Researchers stated that healthcare organizations can be more cost-effective by responding to consumer demands for more non-physician providers, but the broader primary care teams should focus on seven consumer markets, including the frail elderly, complex chronic, chronic disease, mental health, healthy family, healthy adult enthusiast, and health adult skeptic groups.
“Different consumer markets will require different team rosters based on their whole health needs,” the report stated. “Consumers’ interactions, or touchpoints, with the teams will be distributed more broadly for sicker populations and less broadly for healthier populations.”
For instance, researchers noted that frail elderly consumers will need to interact more with geriatricians, care navigators, and community paramedics to provide home-based medical care and prevent unnecessary admissions. On the hand, a healthy family consumer will need to see more nurse practitioners and physician assistants to address their needs.
Developing broader, but tailored primary care teams will require some investment, but should realize significant return on investment, the study added. A primary care team designed for complex chronic disease consumers, who are patients with chronic conditions that affect multiple body systems, can save $1.2 million by reducing emergency department visits and hospital admissions, but healthcare organizations are likely to incur offsetting incremental costs, such as network management, care team labor, and reinvestment expenses.
The primary care team labor will probably cost about half of the savings, the report added, but the expense will cover compensation for nutritionists, care managers, social workers, pharmacists, behavioral health specialists, and community health workers.
Primary care teams designed for specific consumers will also improve physician workflows, the report stated. Surveyed providers reported that they expect primary care physicians to play a more elevated role in the next decade with 64 percent saying that primary care physicians will spend more time triaging consumers to other caregivers.

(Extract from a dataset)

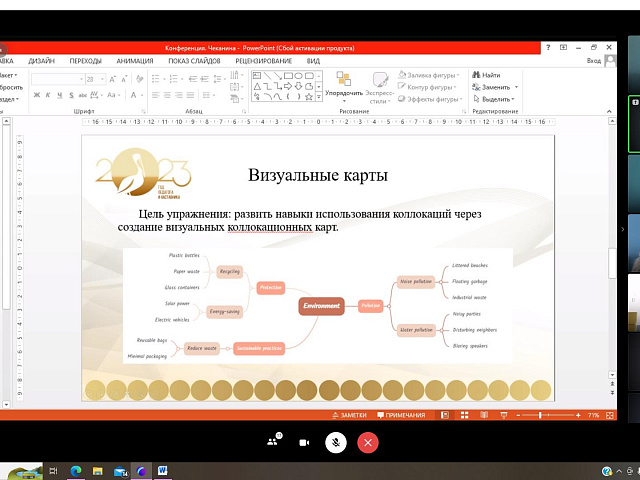Screen dimensions: 640x480
Task: Switch to the АНИМАЦИЯ ribbon tab
Action: pos(134,60)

With more of a consulting role, primary care doctors could offload administrative activities, address social determinants of care, and refer patients to other experts. Researchers projected that these physicians will have more time to develop care plans and manage complex medical issues.

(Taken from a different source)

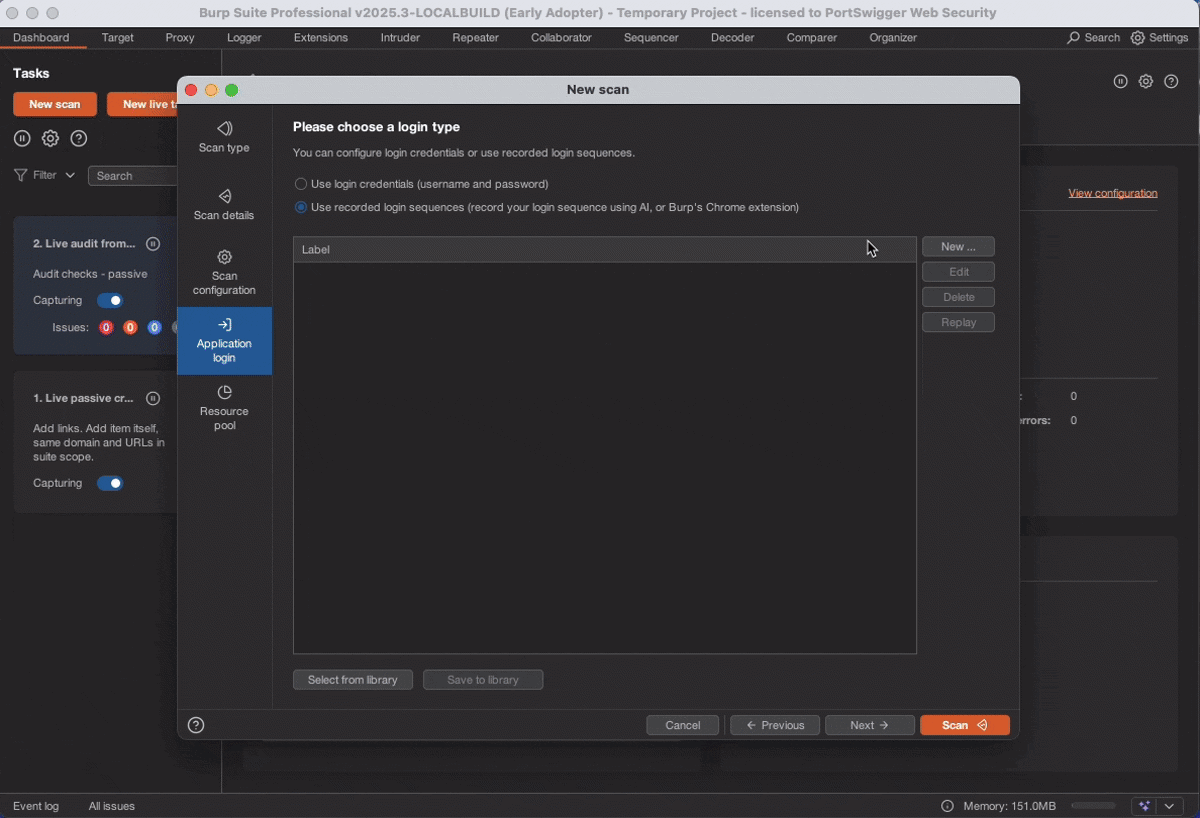Toggle Capturing switch for Live audit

In the new role, primary care physicians would also optimize their patient panels. Primary care teams that deal with healthier patients, such as healthy family, healthy adult enthusiast, and health adult skeptic populations, can see more patients, while providers in more complex consumer markets can see fewer patients, but spend more time with each individual.
To successfully implement the primary care team model, researchers advised providers to identify their consumer mix and understand model’s impact on healthcare revenue cycle, such as creating excess capacity in hospitals. Organizations should prepare for lower margins and revenue under the model by replacing lost volume through increasing market shares in relevant consumer markets.
Researchers also recommended that healthcare organizations understand market dynamics. In markets dominated by payers, providers may be better positioned to adopt the primary care teams because of existing network management infrastructure. However, organizations in provider-dominated markets should consider more risk-based models with payers.
Providers should also invest in data analytics to pinpoint populations and identify cost-saving opportunities as well as boost care coordination and virtual consumer interactions.
“[H]ealthcare providers should reconsider–and broaden–the makeup of their primary care teams and develop a deep understanding of the consumers they serve,” the report stated. “With these shifts, primary care can generate a return on investment and serve as a sound foundation for a value-based strategy.”